Un agguato certamente ma senza l'impalcatura del commando. Una sola persona, una sola pistola, un affare privato da risolvere in fretta, senza indugiare oltre gli spari sufficienti. Da un primo accertamento sul corpo sarebbe stato centrato 4 volte al torace e una al collo, nei prossimi giorni l’autopsia chiarirà il numero esatto dei fori di ingresso e di uscita. Un vecchio adagio tra investigatori sostiene che «i cinesi li ammazzano i cinesi», e a ben vedere gli omicidi avvenuti negli anni a Milano pare che il proverbio non sbagli. Questa volta, però, tra le donne e gli uomini della Mobile si sta facendo spazio la sensazione che l’assassino non sia asiatico. L'omicidio di Wang va cercato in un altro fascicolo della sua vita, probabilmente legato proprio alla sua caffetteria «Bar Milano», un locale di margine, già chiuso tre volte dal questore Giuseppe Petronzi tra il 2014 e il 2018. I motivi del provvedimento riguardavano la presenza di pregiudicati al bar, ma negli ultimi anni i richiami sono spariti in virtù del rispetto delle regole, e ciò lascia ipotizzare che il titolare abbia trovato un modo per allontanare i clienti più problematici. O forse così pensava e a sparare è stato qualcuno che frequentava il bar, che conosceva gli orari e anche i flussi dei clienti. Al momento dell’omicidio pare non ci fosse nessuno per testimoniare ma il killer non avrebbe preso in considerazione le telecamere di sorveglianza. Ce ne sono all’esterno, ben visibili a tutti e infatti «tutti» quelli che frequentavano il bar sapevano che non erano in funzione.

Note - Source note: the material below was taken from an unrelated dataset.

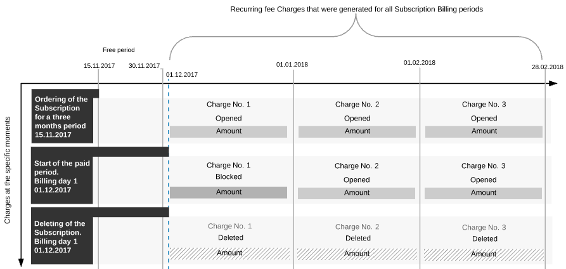
Task: Select the Ordering of the Subscription box
Action: [62, 116]
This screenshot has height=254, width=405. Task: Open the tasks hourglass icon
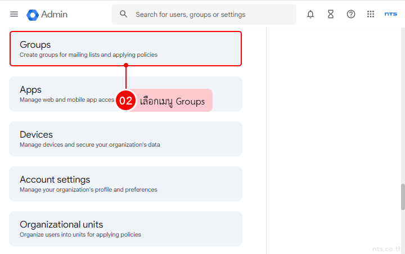click(x=331, y=14)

Un’informazione molto utile per il nemico di Wang. Poi ci sono quelle interne, a cui nessuno ha mai dato troppo peso e che ora potrebbero rappresentare la svolta. Può darsi, alla fine di questa storia, che l’assassino venga incastrato da questo piccolo ma fondamentale dettaglio: quelle telecamere apparentemente obsolete che Wang aveva installato nel locale non erano solo un deterrente per i rapinatori. Gli investigatori diretti da Marco Calì, coordinati dal pm Bianca Baj Macario, si stanno concentrando proprio sul recupero delle immagini registrate nel sistema interno, tutto in cinese e di difficile utilizzo anche per la moglie della vittima. Era in casa quando sparavano al suo uomo, nella stessa palazzina del bar dove vivevano con il loro bambino di 9 anni. Nessun problema con la giustizia, un profilo basso, quasi rasoterra se non fosse stato per la gestione del bar che li aveva resi volti conosciuti in zona. La prima telefonata ai soccorsi è partita da un dirimpettaio che ha udito gli spari, ma una volta sul posto è bastato il suo pianto disperato per spiegare a tutti i presenti che lei era la compagna di Wang. Cioè, di Paolo.